Con un nuovo testo concordato tra i partiti della maggioranza, riprende il percorso parlamentare della legge delega sulla riforma fiscale. I cambiamenti apportati rischiano di far prevalere uno status quo che tutti giudicano complesso, iniquo e inefficiente.

Il nuovo testo

Il disegno di legge delega sulla riforma fiscale, dopo un’accesa discussione in Commissione finanze della Camera e la successiva intesa tra i partiti di maggioranza, si appresta a riprendere l’iter parlamentare significativamente modificato rispetto al testo presentato dal governo a ottobre.

Vi sono alcuni cambiamenti positivi, tra cui l’esplicito richiamo al pieno utilizzo delle banche dati e alla loro interoperabilità, ai fini di contrasto dell’evasione. Ma prevalgono quelli negativi e la valutazione complessiva è che si stia perdendo l’opportunità di fare quella riforma fiscale di cui il paese avrebbe bisogno per una crescita equa e sostenibile, con il rischio che alla fine tenda a prevalere lo status quo.

Si abbandona il sistema duale

Il testo originariamente proposto dal governo aveva un chiaro schema di riferimento per la tassazione dei redditi: un sistema “compiutamente” duale.

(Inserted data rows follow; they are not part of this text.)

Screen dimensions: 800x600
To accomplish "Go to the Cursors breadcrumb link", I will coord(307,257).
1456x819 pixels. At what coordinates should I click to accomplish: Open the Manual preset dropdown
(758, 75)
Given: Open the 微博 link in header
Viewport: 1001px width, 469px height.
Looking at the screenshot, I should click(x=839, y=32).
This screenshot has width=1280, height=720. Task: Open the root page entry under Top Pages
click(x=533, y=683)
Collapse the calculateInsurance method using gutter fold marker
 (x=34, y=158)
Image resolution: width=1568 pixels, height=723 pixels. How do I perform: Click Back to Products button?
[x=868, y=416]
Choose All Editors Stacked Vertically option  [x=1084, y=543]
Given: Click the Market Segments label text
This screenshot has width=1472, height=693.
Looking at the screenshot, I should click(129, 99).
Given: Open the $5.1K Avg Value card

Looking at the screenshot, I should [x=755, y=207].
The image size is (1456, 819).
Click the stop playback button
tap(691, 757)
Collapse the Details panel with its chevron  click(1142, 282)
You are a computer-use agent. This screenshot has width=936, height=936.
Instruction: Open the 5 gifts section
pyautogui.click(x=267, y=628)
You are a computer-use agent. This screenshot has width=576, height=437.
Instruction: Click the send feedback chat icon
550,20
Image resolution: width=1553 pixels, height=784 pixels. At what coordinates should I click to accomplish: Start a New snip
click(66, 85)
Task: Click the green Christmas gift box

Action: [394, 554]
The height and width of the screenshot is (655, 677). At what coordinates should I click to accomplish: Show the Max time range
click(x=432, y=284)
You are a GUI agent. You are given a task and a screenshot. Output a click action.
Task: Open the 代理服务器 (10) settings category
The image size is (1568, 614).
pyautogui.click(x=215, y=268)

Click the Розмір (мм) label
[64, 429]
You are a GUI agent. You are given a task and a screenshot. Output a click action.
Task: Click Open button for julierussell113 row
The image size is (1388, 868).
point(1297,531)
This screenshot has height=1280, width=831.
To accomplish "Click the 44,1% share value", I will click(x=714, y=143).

Piaccia o no, rispetto ad altri modelli di riferimento (reddito-entrata o reddito-spesa) quello duale è un sistema di tassazione che, se coerentemente strutturato, combina buone caratteristiche di equità ed efficienza. Tutti i redditi di capitale (inclusi quelli derivanti da capitale immobiliare e quelli generati nell’ambito del lavoro autonomo e di impresa) sono tassati con un’unica aliquota proporzionale e tutti quelli di lavoro, di qualsiasi tipologia, con l’imposizione progressiva. Adottare un sistema “compiutamente” duale avrebbe voluto dire ampliare le basi imponibili dei redditi di lavoro e capitale e uniformare i trattamenti distintamente per i due comparti. In linea generale, ciò avrebbe voluto dire eliminare i molteplici regimi agevolati che erodono le basi imponibili e l’imposta, tra cui: la tassazione forfetaria di gran parte dei lavoratori autonomi e degli imprenditori individuali; l’esenzione del reddito agrario e altre agevolazioni riguardanti i redditi di lavoro (per fare qualche esempio, premi di produttività, lezioni private, rientro dei cervelli); la tassazione agevolata sulle locazioni immobiliari, sui rendimenti dei titoli di Stato e su altri prodotti finanziari (ad esempio, Pir e previdenza integrativa).

L’accordo raggiunto, invece, abbandona il riferimento al sistema duale: ci si limita soltanto a una progressiva revisione del trattamento fiscale dei redditi personali derivanti dall’impiego di capitale e una progressiva armonizzazione dei regimi di tassazione del risparmio; si ribadisce la distinzione tra redditi di capitale immobiliare e mobiliare; per i redditi di lavoro autonomo, si conferma il regime forfetario delle partite Iva, che sembra assumere il rango di elemento strutturale del nostro ordinamento. Come dire, tutto è cristallizzato o rinviato e intanto possono rimanere i diversi regimi e le aliquote differenziate attualmente vigenti, con buona pace del principio di equità orizzontale, a parole enfatizzato dalla stessa delega.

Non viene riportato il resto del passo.